> **What you have to do**:
Which lines of the entries contain the word "arrow"? Please list them.

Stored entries
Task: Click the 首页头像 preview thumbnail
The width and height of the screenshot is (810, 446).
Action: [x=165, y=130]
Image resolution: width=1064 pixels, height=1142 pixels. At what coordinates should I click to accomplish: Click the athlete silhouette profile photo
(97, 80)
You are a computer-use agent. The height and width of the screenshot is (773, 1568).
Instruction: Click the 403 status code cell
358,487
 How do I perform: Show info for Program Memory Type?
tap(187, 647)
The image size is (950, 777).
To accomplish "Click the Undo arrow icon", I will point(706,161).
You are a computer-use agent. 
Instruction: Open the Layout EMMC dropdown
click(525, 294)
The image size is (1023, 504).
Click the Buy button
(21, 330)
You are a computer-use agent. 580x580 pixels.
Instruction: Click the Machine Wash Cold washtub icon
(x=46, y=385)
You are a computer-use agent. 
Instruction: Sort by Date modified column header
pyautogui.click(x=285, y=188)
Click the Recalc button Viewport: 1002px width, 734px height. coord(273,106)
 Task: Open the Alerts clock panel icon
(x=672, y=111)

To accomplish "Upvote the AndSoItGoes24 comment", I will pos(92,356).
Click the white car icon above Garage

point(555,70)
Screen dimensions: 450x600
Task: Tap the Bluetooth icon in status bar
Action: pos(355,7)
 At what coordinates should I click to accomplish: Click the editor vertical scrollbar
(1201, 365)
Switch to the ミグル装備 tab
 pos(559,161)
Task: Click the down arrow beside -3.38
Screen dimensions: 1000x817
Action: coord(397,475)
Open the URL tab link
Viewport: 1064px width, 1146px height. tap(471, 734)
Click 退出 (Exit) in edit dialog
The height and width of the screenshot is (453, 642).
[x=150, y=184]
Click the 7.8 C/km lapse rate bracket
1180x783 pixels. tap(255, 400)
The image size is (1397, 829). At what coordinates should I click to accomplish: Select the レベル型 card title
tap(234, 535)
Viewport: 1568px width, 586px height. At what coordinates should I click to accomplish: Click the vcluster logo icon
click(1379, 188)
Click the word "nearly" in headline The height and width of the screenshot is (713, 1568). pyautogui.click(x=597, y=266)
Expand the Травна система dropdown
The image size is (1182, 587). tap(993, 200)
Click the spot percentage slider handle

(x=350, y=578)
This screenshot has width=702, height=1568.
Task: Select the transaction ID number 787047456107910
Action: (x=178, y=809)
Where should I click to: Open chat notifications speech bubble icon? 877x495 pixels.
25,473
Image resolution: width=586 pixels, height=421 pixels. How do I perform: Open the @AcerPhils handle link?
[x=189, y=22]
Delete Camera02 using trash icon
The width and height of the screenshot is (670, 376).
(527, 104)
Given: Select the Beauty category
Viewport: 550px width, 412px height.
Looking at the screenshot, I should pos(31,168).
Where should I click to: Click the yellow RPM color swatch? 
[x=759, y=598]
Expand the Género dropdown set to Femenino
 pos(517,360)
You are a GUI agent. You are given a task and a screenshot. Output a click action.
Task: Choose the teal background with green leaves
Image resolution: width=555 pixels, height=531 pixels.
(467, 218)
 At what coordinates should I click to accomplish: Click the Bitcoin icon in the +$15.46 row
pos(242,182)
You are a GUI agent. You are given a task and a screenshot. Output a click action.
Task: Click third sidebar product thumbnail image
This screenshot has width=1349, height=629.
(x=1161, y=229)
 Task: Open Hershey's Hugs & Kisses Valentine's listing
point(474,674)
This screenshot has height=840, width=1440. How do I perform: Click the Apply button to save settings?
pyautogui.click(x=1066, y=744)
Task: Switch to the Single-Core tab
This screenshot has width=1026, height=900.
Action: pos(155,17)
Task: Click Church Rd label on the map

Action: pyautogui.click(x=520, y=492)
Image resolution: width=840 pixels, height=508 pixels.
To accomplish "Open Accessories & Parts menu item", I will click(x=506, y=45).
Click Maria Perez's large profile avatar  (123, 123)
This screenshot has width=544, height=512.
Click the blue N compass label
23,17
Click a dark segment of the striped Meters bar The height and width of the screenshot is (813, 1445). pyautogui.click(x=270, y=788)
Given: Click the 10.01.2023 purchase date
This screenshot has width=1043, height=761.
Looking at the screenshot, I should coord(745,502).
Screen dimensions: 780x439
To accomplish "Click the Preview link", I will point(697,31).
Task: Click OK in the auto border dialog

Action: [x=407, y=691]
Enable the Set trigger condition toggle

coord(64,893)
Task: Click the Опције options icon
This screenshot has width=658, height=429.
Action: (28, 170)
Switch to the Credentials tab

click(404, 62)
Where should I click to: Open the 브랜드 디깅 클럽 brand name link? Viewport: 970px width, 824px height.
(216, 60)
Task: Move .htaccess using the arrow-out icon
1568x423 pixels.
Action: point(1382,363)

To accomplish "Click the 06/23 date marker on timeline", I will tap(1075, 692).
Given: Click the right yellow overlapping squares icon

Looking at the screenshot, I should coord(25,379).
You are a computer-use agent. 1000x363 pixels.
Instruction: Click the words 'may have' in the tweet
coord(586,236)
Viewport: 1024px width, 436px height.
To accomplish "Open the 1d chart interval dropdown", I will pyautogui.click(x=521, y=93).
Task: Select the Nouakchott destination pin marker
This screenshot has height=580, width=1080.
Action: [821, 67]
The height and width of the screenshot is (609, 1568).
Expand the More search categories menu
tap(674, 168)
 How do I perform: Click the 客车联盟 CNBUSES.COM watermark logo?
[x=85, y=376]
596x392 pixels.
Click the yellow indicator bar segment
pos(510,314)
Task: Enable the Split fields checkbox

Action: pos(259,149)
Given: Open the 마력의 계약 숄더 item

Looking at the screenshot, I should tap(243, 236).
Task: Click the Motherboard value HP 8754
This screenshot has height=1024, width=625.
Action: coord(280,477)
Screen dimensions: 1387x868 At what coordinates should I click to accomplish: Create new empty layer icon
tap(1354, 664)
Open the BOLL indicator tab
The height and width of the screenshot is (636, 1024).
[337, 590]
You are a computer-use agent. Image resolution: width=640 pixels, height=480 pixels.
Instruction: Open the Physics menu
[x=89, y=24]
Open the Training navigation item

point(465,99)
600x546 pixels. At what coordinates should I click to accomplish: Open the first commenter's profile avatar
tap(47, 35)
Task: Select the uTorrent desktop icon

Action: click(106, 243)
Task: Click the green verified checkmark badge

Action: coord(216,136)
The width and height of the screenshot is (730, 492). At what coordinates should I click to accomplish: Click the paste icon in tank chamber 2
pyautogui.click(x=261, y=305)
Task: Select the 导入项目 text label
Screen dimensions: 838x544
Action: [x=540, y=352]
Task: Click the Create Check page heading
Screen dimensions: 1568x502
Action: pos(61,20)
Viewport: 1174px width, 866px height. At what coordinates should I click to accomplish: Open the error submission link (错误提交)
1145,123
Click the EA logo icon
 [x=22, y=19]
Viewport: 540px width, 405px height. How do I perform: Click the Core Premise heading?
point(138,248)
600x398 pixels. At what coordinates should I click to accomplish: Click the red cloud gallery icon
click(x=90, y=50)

> **Solution**:
To accomplish "Click the Undo arrow icon", I will point(706,161).
Task: Click the down arrow beside -3.38
Task: Move .htaccess using the arrow-out icon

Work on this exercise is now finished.